● Task instructions
Which lines in the material below contain the word "SAMEDI"? Copy each of them.
**********
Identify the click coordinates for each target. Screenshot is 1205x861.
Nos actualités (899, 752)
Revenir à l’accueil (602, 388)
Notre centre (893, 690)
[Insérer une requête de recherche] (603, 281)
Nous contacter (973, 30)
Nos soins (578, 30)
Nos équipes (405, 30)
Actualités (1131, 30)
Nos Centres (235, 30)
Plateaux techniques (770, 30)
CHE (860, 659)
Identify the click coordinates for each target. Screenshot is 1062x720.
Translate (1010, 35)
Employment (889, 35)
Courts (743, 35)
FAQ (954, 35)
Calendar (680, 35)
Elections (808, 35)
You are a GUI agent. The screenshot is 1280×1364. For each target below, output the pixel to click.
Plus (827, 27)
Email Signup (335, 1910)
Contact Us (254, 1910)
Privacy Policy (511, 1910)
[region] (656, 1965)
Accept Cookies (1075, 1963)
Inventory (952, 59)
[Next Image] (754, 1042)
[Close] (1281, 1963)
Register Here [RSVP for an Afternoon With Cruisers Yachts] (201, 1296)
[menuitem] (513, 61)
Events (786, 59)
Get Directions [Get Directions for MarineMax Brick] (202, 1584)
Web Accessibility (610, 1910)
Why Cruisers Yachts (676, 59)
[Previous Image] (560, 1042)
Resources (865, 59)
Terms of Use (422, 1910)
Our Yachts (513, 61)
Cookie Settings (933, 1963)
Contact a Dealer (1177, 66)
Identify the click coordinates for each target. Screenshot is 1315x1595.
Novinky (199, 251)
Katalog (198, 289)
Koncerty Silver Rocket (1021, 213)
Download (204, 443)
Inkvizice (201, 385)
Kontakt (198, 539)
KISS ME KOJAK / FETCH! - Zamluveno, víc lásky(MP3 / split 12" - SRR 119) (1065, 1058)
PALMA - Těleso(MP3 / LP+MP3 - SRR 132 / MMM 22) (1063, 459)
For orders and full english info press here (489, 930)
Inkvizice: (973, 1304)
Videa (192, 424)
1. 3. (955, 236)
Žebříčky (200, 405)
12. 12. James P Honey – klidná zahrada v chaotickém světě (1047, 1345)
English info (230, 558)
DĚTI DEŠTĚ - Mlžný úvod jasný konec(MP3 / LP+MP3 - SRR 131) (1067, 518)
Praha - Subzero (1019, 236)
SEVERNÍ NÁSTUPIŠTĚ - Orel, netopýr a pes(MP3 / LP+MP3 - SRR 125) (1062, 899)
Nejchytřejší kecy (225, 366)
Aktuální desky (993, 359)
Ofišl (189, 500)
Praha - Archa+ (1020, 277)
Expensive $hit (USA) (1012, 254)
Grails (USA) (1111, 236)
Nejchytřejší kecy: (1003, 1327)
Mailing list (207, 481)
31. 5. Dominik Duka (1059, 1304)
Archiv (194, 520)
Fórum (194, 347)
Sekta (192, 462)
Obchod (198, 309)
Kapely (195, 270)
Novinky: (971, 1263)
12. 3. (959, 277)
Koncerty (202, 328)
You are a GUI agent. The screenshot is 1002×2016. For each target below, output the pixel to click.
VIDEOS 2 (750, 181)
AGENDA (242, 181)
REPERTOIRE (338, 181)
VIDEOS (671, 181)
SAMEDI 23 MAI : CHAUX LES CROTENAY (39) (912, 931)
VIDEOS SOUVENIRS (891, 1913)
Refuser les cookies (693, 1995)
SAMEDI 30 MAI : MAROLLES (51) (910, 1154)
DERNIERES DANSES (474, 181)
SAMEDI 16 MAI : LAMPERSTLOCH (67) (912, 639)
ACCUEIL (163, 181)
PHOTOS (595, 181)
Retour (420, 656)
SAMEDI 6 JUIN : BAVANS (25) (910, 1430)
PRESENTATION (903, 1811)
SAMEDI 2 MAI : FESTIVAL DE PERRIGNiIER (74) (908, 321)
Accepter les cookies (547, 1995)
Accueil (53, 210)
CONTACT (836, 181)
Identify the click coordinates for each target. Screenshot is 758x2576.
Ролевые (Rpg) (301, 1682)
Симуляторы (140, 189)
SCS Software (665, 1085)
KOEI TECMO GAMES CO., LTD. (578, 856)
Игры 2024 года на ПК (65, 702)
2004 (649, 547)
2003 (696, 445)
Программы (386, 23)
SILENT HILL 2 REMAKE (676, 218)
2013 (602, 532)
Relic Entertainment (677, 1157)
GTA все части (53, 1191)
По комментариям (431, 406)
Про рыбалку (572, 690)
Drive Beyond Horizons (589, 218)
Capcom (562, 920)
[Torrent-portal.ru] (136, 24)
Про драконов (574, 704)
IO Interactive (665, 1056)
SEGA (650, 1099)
**********
● Right answer
SAMEDI 23 MAI : CHAUX LES CROTENAY (39) (912, 931)
SAMEDI 30 MAI : MAROLLES (51) (910, 1154)
SAMEDI 16 MAI : LAMPERSTLOCH (67) (912, 639)
SAMEDI 6 JUIN : BAVANS (25) (910, 1430)
SAMEDI 2 MAI : FESTIVAL DE PERRIGNiIER (74) (908, 321)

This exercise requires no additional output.